Numa breve referência à 2ª leitura, D. Nuno explicou ainda que tal como dizia São Paulo, “quem vive com Cristo é uma nova criatura” que assume “um novo modo de viver, um novo modo de ser humano, de olhar para a realidade, de olhar para a nossa vida, um novo modo de olhar para aquilo que fazemos e aquilo que somos”. 

D. Nuno Brás terminou a sua intervenção apelando aos jovens que iam ser crismados e à restante assembleia que, num minuto de silêncio mostrassem que “o Senhor pode contar connosco” e que “para cada um de nós Ele já não é um homem distante que viveu há dois mil anos, um homem que falou e disse coisas bonitas, mas é alguém que nós percebemos que está presente na nossa vida, vivo, ressuscitado a dar uma nova força, um novo vigor, um novo entusiasmo àquilo que vivemos e àquilo que somos”.

No início desta celebração, coube ao Pe. José Luís Rodrigues agradecer a presença do bispo diocesano na paróquia. Depois de sublinhar que “estamos num tempo especial que a nossa geração nunca tinha experimentado”, o pároco de São José disse que é neste contexto que temos de viver, porque “o desafio é sempre esse: continuarmos a vida”. 

De resto, “talvez este contexto seja o contexto propício para procurarmos através dos sacramentos nos inspirarmos, ganharmos coragem, ganharmos força, consistência interior dos valores desta dimensão espiritual que nos constitui, porque afinal, se nos reduzirmos à materialidade ficamos muito pobres”.  Daí, prosseguiu, “temos de procurar elementos que nos enriqueçam por dentro, porque essa é a verdadeira fortuna que Deus quer que nós cultivemos, a da interioridade”. 

O Sacramento do Crisma que pediu para os jovens, disse, é “procurar essa interioridade essa espiritualidade para ganhar força, perder os medos e estar na vida, no mundo na sociedade para serem cidadãos e futuramente responsáveis por famílias, esse elemento tão essencial e tão importante para a construção do mundo, para a construção da humanidade”.

“Que este momento de chegada, através da caminhada da catequese, seja agora como que uma rampa de lançamento para a vida, para continuarem a vossa história, para fazerem as vossas opções, inspirados pelos dons do Espírito Santo”, disse o sacerdote, já quase no final da celebração.

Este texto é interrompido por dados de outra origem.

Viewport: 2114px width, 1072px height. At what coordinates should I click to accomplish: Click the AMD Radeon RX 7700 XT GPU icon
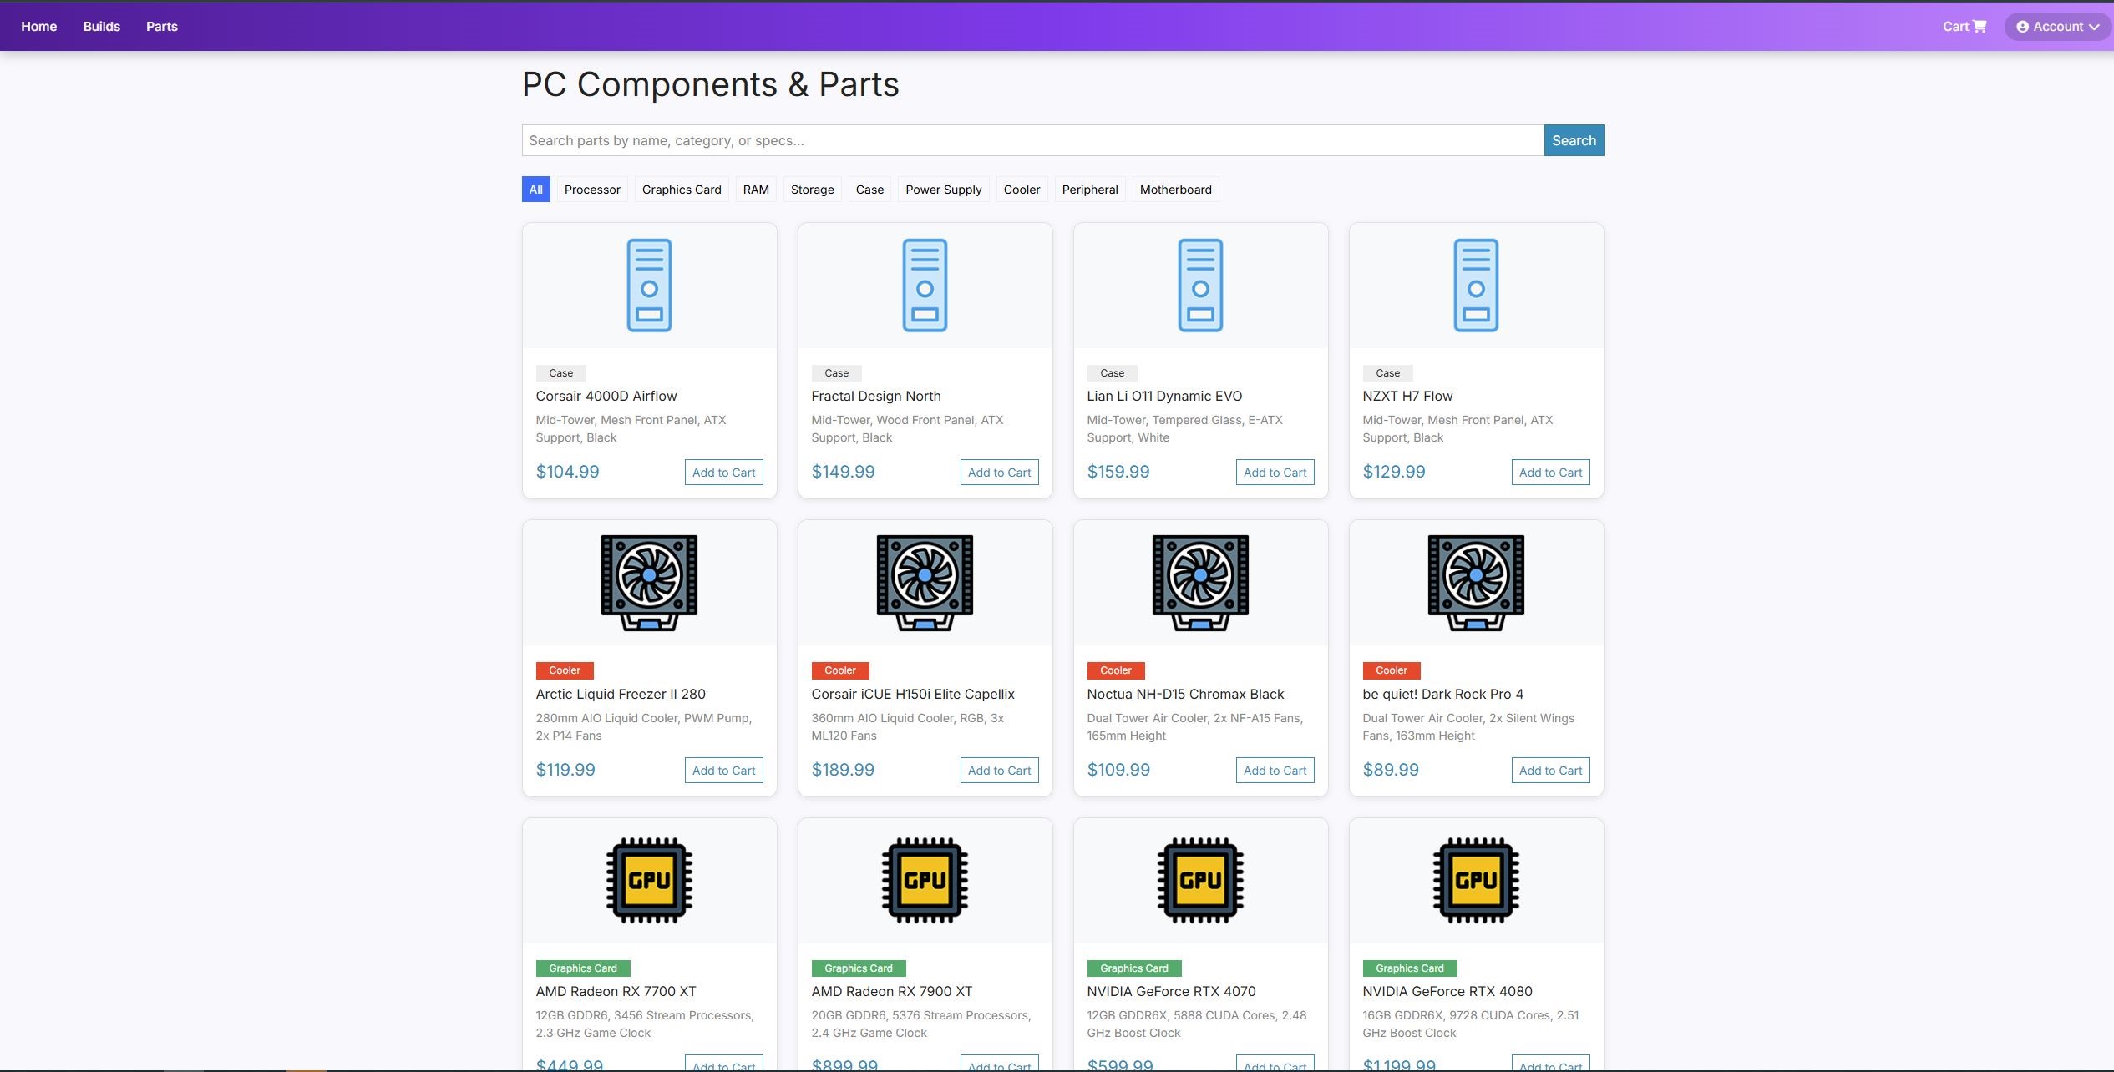pos(649,880)

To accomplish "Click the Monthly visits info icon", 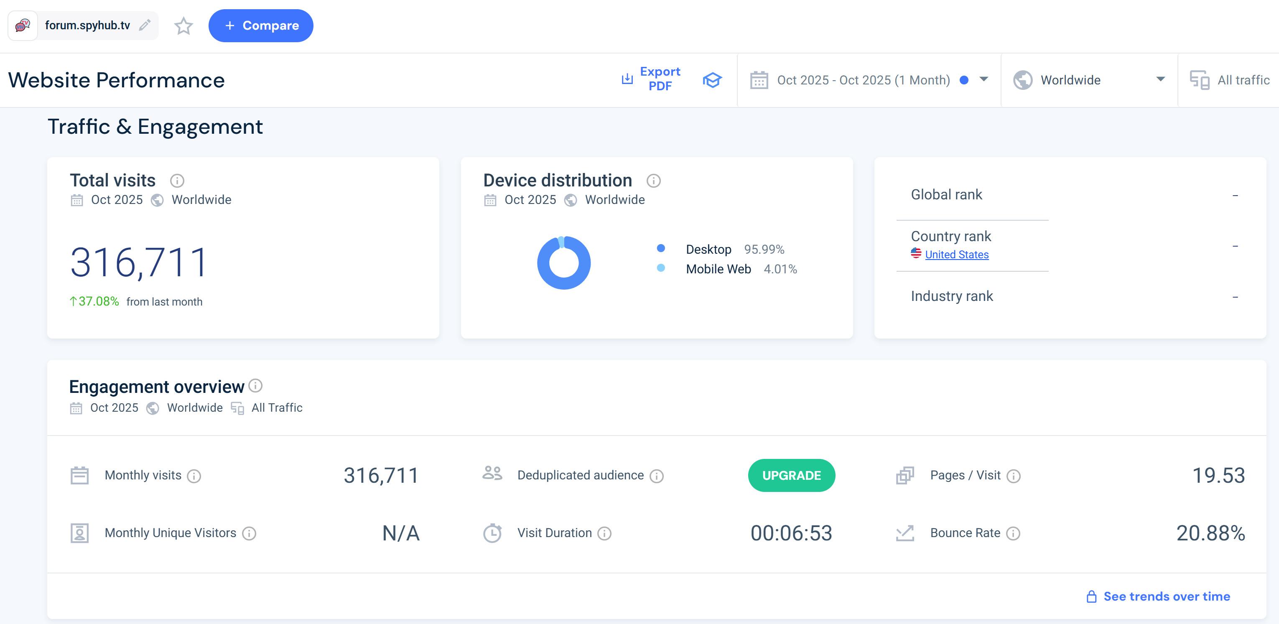I will [x=194, y=476].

Já D. Nuno aproveitou a sua última intervenção antes da bênção final para, como é seu hábito nestas celebrações pedir três coisas aos jovens crismados. A primeira é que “sigam o Espírito Santo, a segunda que o abordem caso o prelado passe por eles e não os reconheça e a terceira que sempre que se lembrem rezem uma Avé Maria pelo bispo, mesmo que seja a correr.